- Task to complete
Only the lines from the one containing "Given: Open the security shield tab" through the last line below should be written out, exactly and with both ends kept.

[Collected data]
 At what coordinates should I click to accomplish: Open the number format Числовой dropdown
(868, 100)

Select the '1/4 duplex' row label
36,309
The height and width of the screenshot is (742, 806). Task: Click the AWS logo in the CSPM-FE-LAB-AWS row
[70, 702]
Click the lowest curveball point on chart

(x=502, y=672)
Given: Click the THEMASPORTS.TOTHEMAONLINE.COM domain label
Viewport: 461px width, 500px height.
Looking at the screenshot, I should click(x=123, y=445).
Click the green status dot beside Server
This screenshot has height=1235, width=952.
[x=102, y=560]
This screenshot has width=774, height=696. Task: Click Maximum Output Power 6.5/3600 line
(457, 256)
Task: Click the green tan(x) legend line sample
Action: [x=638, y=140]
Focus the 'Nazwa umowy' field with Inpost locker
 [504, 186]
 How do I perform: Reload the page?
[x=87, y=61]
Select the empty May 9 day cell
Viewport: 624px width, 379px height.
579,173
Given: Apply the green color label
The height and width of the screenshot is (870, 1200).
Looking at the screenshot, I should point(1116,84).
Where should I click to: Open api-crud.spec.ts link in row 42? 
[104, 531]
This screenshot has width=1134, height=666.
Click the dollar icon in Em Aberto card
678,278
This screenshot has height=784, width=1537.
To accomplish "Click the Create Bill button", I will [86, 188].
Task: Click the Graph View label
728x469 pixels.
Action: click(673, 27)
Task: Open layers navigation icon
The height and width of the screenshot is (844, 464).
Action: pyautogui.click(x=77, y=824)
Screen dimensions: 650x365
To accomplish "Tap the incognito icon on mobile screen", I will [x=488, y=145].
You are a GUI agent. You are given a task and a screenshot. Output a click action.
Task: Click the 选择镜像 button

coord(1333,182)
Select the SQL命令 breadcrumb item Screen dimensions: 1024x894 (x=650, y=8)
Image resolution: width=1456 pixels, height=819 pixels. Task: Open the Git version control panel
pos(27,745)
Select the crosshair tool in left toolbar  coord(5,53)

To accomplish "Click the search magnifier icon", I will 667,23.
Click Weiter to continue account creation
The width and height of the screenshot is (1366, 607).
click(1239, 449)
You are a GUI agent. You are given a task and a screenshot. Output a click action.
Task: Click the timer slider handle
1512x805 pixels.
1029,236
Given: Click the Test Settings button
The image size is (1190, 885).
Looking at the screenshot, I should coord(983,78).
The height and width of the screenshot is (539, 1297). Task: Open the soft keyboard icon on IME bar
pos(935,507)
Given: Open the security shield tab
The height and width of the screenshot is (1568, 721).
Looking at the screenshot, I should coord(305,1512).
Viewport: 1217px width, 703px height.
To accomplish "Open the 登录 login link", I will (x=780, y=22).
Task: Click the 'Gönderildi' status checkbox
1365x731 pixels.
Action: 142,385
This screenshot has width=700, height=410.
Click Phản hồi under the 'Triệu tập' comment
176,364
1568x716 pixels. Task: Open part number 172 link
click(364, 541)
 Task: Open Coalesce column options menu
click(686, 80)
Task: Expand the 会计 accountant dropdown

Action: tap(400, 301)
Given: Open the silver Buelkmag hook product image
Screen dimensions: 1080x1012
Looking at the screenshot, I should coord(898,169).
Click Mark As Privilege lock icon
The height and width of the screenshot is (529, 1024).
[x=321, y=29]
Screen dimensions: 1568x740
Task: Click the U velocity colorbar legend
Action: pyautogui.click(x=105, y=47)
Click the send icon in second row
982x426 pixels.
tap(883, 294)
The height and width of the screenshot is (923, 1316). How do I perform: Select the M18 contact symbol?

- Exercise result
Given: Open the security shield tab
The height and width of the screenshot is (1568, 721).
Looking at the screenshot, I should coord(305,1512).
Viewport: 1217px width, 703px height.
To accomplish "Open the 登录 login link", I will (x=780, y=22).
Task: Click the 'Gönderildi' status checkbox
1365x731 pixels.
Action: 142,385
This screenshot has width=700, height=410.
Click Phản hồi under the 'Triệu tập' comment
176,364
1568x716 pixels. Task: Open part number 172 link
click(364, 541)
 Task: Open Coalesce column options menu
click(686, 80)
Task: Expand the 会计 accountant dropdown

Action: tap(400, 301)
Given: Open the silver Buelkmag hook product image
Screen dimensions: 1080x1012
Looking at the screenshot, I should coord(898,169).
Click Mark As Privilege lock icon
The height and width of the screenshot is (529, 1024).
[x=321, y=29]
Screen dimensions: 1568x740
Task: Click the U velocity colorbar legend
Action: pyautogui.click(x=105, y=47)
Click the send icon in second row
982x426 pixels.
tap(883, 294)
The height and width of the screenshot is (923, 1316). How do I perform: Select the M18 contact symbol?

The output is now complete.